It’s all part of Canty’s growth plan, to expand Freeland into a major general contractor.
In 2009, Freeland took in $1.4 million; in 2010, revenues were $1.7 million. And last year, they ballooned to $5.4 million. He hopes to exit the 8(a) program in 2018 with revenues between $40 million and $60 million.
There’s a long way to go, but Freeland has covered significant ground already. When Canty bought in, the company had four people operating out of home offices. He moved the team into Charleston’s Flagship incubator in late 2010, but as the company grew to 15 employees, Freeland needed more space.
The company moved its headquarters to a new building in the Neck Area last month.
On a recent Friday morning, three Freelanders sat at desks in a mostly open, yellow-walled room, with future projects to bid on sketched out on a whiteboard and Bankers boxes from the Boeing project on a shelf in the corner.

================================

### TASKS FOR THIS EXERCISE
[A] In the passage about Freeland's growth, what were the company's revenues in 2010?
[B] Please write what comes next in the passage about Freeland's growth, picking up after its final sentence.

Word and element pointing lines:
================================

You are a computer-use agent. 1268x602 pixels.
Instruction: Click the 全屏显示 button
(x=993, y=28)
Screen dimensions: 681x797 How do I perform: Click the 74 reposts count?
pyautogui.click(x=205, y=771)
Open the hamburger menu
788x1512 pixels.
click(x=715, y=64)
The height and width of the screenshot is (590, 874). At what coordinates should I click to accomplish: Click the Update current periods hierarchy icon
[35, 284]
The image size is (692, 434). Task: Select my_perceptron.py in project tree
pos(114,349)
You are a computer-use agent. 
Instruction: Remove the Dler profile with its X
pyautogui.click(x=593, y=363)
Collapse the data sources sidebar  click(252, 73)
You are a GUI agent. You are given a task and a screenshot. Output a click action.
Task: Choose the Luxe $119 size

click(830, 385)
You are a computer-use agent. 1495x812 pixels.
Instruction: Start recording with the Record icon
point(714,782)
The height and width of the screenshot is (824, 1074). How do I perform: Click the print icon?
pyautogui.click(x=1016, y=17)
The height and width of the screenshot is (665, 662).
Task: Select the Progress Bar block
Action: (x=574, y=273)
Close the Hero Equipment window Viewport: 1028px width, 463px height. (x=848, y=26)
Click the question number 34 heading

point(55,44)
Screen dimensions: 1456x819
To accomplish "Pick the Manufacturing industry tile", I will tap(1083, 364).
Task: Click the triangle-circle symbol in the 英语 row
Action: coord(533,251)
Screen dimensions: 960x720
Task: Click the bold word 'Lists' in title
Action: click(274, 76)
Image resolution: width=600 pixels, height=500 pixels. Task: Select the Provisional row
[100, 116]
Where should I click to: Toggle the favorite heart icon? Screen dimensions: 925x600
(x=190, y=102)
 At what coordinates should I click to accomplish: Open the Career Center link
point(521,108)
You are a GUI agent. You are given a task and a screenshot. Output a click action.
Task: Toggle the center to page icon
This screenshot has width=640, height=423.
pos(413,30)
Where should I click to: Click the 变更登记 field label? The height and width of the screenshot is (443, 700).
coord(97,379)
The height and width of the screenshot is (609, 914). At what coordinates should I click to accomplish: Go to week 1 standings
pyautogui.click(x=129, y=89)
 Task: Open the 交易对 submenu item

================================

### EXPECTED OUTPUTS
[A] $1.7 million

[B]
Canty’s office was still a work in progress, with a cardboard cutout from a minority small business award he won last year leaning against the wall and his Phi Beta Sigma fraternity coat hanging on the back of the door.
Meeting Street Road was rough not too long ago, Canty explained, but he thought the stretch north of downtown matched his up-and-coming company. There was also a personal reason for the real estate pick.
“I wanted to be somewhere I could see the bridge,” he said.